Problem to solve
Nothing but the lines from the one containing "This screenshot has" through the last line of the entries should appear in the output, each verbatim.

***** Given data

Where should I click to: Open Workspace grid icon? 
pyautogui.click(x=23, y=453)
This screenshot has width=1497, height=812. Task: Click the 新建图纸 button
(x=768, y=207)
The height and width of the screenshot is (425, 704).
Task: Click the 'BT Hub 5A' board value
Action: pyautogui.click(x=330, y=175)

**********

Result of the exercise
This screenshot has width=1497, height=812. Task: Click the 新建图纸 button
(x=768, y=207)
The height and width of the screenshot is (425, 704).
Task: Click the 'BT Hub 5A' board value
Action: pyautogui.click(x=330, y=175)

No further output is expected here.